You can build a custom pipeline inside $lookup query with pipeline property instead of localField and foreignField. For that, we need to specify variables in let field to access local field from inside the pipeline. Note that a $match stage requires the use of $expr operator to access variables.

To see more detail about $lookup stage, check out MongoDB documentation.

The result of this aggregation can be defined as below:

src/models/tree.model.ts
export interface TreeAggregateResult extends Omit<Tree, 'root'> {
  root: NodeAggregateResult;
}

src/services/tree.service.ts
const result = await TreeModel.aggregate<TreeAggregateResult>([
  // ...
]); 

As a final process, we need to convert this result into TreeDto. Here's a utility function that builds a tree from an array of nodes.

src/util/tree.ts
export const buildTree = (nodes: Node[]) => {
  const map: { [key: string]: number } = {};
  let root: NodeDto = {
    id: '',
    parentId: null,
    level: 0,
    info: { name: '', description: '' },
    children: [],
  };

  const nodeDtos: NodeDto[] = nodes.map((node, index) => {
    map[node.id] = index;
    const nodeDto = { ...node, children: [] };

    return nodeDto;
  });

  nodeDtos.forEach((node) => {
    if (node.parentId) {
      nodeDtos[map[node.parentId]].children.push(node);
    } else {
      root = node;
    }
  });

  return root;
};

  1. Receive Node[] as an argument and create initial map object and root node.
  2. Map through nodes argument. Set the map with the key of node id and value of index. Then return a NodeDto[].
  3. For each node in the NodeDto[], if it has parentId, push itself into the children property of parent node using the map opject.
  4. If it doesn't have parentId, it is the root node which will be finally returned.

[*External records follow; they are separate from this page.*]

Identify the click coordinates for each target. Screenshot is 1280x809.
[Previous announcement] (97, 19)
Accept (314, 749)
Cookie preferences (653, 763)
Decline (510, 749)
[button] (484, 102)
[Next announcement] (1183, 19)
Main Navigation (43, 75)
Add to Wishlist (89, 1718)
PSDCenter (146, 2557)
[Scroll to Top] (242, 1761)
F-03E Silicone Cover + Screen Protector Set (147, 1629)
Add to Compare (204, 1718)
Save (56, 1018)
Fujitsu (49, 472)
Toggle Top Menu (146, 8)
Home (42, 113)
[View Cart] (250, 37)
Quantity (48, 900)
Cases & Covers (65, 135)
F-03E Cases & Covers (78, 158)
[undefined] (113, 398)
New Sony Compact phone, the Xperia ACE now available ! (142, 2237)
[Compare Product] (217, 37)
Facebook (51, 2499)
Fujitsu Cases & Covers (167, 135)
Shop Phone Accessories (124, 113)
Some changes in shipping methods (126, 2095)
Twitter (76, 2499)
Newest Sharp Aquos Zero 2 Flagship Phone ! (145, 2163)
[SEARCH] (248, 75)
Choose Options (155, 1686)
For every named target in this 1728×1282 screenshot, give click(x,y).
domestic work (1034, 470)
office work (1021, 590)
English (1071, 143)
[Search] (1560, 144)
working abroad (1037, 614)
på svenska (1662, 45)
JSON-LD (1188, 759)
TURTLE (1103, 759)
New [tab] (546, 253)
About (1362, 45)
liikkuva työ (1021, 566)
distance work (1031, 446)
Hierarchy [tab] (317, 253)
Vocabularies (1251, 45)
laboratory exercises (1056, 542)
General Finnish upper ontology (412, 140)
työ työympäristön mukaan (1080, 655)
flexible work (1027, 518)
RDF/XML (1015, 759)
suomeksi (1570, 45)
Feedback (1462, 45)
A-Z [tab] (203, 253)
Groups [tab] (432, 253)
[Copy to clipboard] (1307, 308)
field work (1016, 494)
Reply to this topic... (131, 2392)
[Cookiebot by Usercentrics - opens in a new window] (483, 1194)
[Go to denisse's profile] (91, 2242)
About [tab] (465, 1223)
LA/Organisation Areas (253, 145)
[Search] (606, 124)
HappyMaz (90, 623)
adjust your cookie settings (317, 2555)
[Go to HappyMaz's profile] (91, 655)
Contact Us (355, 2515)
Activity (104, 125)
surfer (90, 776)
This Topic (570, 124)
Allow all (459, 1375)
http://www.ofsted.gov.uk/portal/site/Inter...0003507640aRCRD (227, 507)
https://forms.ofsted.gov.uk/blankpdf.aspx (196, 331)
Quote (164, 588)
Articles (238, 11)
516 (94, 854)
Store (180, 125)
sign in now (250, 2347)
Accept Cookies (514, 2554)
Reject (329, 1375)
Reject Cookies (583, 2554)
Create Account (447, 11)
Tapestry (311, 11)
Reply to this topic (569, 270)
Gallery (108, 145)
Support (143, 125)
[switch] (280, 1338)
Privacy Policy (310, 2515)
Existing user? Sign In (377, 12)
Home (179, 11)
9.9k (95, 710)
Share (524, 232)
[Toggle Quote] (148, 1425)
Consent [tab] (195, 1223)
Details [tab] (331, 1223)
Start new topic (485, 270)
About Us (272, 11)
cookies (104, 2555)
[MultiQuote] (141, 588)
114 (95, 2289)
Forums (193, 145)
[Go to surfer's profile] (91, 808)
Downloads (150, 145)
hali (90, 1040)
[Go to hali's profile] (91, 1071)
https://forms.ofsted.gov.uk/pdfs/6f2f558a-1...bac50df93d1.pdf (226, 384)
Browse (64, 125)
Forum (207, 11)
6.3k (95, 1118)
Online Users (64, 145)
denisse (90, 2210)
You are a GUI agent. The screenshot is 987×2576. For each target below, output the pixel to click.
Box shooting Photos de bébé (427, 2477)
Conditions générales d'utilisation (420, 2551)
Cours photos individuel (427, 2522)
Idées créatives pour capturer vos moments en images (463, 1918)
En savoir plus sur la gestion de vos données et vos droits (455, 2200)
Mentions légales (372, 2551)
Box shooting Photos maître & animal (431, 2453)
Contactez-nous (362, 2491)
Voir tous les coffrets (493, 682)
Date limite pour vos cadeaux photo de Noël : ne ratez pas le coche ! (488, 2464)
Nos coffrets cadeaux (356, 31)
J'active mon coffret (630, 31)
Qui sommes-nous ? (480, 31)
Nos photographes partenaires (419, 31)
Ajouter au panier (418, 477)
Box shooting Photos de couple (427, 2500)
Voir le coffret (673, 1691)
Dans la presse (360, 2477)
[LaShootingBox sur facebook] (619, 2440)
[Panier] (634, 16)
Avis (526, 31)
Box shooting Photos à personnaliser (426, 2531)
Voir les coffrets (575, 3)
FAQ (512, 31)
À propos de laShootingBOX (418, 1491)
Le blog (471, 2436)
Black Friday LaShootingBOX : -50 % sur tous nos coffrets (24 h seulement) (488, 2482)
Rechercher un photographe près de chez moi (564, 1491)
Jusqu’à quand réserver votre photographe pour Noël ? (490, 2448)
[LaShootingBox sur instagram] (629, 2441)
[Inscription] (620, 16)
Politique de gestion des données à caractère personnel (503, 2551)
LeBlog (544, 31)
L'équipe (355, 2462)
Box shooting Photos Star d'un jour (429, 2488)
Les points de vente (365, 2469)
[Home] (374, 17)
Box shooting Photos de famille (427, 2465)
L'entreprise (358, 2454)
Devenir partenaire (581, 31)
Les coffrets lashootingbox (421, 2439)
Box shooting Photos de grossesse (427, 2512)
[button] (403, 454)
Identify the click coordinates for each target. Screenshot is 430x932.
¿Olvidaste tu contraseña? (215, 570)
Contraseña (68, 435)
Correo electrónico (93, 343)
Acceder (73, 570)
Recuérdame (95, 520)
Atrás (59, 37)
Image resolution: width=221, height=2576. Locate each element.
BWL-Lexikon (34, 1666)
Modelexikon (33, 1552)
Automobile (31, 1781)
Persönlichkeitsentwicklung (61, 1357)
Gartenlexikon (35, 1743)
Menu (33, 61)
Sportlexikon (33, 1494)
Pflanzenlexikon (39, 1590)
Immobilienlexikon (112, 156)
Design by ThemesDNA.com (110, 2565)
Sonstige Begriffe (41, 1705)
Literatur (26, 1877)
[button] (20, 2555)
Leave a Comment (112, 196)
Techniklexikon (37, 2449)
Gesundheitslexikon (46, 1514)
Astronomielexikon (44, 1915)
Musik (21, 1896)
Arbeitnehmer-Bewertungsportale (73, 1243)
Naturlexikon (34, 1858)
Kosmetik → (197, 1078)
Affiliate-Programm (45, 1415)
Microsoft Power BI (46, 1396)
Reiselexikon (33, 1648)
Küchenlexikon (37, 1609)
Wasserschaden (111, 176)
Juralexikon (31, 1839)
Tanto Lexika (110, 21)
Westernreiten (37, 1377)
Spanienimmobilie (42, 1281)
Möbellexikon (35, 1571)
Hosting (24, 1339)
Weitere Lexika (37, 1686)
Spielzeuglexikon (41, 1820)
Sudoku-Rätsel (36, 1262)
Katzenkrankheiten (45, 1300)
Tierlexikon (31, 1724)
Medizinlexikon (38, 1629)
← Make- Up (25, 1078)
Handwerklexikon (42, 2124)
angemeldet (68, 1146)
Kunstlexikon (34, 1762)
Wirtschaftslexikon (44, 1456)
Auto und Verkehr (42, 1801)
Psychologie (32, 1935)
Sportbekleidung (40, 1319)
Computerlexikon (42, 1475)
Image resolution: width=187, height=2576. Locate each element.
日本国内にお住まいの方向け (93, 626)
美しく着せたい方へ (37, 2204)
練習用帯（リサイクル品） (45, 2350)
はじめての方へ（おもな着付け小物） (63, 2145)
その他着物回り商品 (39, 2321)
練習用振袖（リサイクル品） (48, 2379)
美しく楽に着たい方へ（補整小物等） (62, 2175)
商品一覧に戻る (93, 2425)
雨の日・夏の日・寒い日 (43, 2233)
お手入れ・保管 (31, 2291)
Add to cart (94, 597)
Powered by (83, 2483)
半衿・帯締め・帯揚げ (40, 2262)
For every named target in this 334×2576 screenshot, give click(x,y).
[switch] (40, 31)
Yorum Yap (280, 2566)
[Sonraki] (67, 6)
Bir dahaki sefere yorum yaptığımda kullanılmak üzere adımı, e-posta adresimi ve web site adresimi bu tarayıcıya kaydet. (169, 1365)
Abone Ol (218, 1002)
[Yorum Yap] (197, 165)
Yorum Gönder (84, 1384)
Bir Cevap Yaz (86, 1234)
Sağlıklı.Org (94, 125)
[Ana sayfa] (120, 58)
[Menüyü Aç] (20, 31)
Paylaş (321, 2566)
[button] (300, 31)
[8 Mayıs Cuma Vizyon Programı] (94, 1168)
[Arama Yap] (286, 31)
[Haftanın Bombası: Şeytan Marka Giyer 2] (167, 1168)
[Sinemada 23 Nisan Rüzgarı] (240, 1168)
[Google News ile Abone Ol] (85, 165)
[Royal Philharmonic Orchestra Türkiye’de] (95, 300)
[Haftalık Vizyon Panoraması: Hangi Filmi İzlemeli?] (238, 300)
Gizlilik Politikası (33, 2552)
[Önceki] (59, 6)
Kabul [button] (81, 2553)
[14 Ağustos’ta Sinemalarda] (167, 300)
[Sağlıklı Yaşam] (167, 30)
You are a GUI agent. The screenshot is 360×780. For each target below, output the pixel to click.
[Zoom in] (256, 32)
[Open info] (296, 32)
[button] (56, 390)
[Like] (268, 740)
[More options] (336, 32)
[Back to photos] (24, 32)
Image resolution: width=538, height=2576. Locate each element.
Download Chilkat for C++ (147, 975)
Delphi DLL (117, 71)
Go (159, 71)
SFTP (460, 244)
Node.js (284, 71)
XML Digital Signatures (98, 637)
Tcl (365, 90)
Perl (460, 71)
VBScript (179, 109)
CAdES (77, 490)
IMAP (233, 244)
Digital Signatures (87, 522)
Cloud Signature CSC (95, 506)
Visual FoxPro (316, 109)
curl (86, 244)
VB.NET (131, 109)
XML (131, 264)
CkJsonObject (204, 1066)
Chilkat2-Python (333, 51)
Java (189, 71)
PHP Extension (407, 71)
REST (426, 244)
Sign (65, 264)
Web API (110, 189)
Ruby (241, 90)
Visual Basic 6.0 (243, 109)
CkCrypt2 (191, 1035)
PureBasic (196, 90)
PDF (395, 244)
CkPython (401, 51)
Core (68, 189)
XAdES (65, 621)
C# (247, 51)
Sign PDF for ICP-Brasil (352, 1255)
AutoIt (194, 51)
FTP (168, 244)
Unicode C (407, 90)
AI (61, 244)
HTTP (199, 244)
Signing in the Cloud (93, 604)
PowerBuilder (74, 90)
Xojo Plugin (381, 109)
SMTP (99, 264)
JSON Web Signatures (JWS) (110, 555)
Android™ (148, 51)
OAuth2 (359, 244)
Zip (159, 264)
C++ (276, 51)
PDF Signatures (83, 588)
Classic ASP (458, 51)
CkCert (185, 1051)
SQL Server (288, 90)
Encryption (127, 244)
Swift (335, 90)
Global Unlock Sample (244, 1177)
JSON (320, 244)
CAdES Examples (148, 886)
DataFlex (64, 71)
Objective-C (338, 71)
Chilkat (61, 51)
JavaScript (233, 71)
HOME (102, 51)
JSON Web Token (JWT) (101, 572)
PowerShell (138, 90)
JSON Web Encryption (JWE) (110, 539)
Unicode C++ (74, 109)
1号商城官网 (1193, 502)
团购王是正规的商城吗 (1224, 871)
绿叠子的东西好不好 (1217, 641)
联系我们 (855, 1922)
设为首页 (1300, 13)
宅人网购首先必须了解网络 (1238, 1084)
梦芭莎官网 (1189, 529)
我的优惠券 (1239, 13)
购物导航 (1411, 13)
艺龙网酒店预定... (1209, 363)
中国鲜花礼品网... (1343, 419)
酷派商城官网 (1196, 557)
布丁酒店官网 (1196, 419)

With that, we can return a TreeDto like below:

src/services/tree.service.ts
export const findOneWithNodes = async (rootId: string) => {
  const result = await TreeModel.aggregate<TreeAggregateResult>([
    { $match: { root: rootId } },
    {
      $lookup: {
        from: 'nodes',
        let: { root: '$root' },
        as: 'root',
        pipeline: [
          { $match: { $expr: { $eq: ['$$root', '$id'] } } },
          {
            $graphLookup: {
              from: 'nodes',
              startWith: '$id',
              connectFromField: 'id',
              connectToField: 'parentId',
              as: 'children',
            },
          },
        ],
      },
    },
    { $unwind: '$root' },
  ]);

  if (!result.length) {
    return null;
  }

  const treeWithNodes = result[0];
  const nodes = [treeWithNodes.root, ...treeWithNodes.root.children];
  const root = buildTree(nodes);

  const treeDto: TreeDto = { ...treeWithNodes, root };

  return treeDto;
};

Conclusion

That's all for handling a tree data structure with NodeJS and MongoDB! You can review the source code in here.